Additionally, the board heard the second reading of and later approved a legacy inter-district transfer permit program, whereby the grandchildren of those who have lived in San Marino for 10 years will be eligible to attend SMUSD schools to help offset declining enrollment. The motion was approved by a 5-0 vote, with Davis approving as well. The program will go into effect immediately, but the prospective students must be released by the district in which they legally reside.
“I recognize the reality,” said Board member Corey Barberie. “Young families can’t afford to buy $2-plus-million-dollar homes in San Marino.”
Board member Lisa Link said she has heard “a great deal of positive” about the program, which was first implemented in Beverly Hills.
The board also voted unanimously to take out a $6.8 million tax and revenue anticipation note, or TRAN loan. The district received a similar loan for the 2019-20 school year and expects to pay it off by July or August of this year. The loan carries a 1.85% interest rate.
“This is to manage our cash-flow situation,” said de la Torre.
“This is a pretty typical thing for a district our size,” Barberie added. “A district our size without significant reserves can’t make it through the year.”

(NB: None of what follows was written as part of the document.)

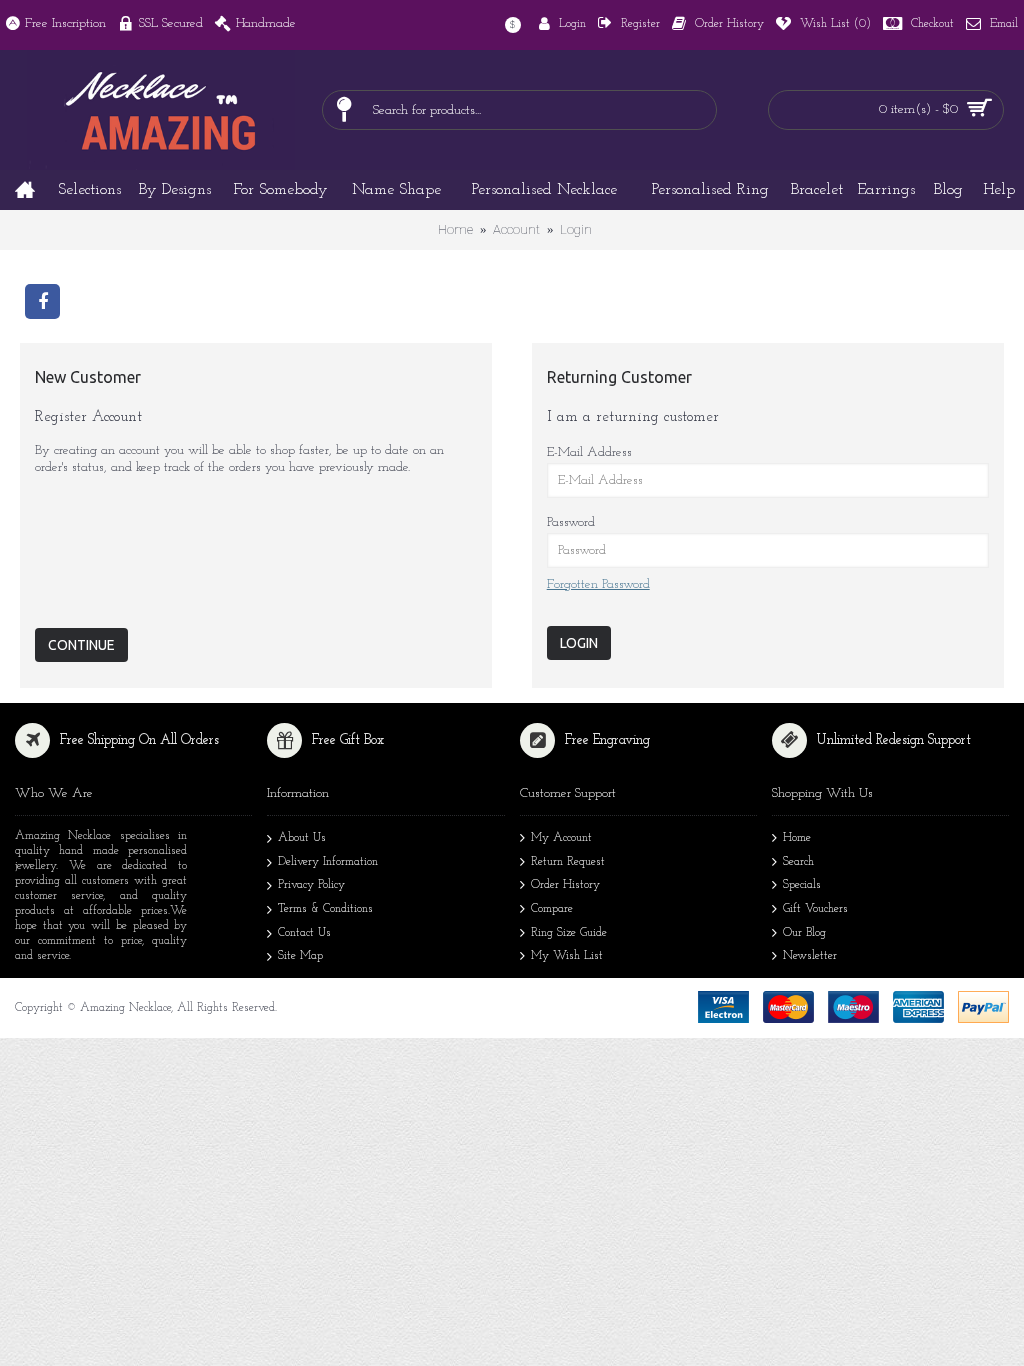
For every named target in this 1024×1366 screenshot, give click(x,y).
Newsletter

The district has a monthly payroll tab of $2 million and its reserves have dropped to about 3%.
The San Marino Schools Foundation has announced an incentive program to rehire the final four certificated employees who received layoff notices in March and have yet to be reinstated.
As of Monday, two teachers, a counselor and a speech language pathologist have received final notices of layoff and await word as to whether they might be rehired in the coming weeks, with a final push of the Schools Foundation’s campaign concluding May 31.
“For the first time, the Foundation will access earnings from its endowment to incentivize additional donations,” said Erin Bilvado, president of the Schools Foundation. “Our endowment distribution policy allows us to distribute earnings annually. Saving these remaining positions for our children’s education and these individuals’ livelihoods is an important reason to access these funds.”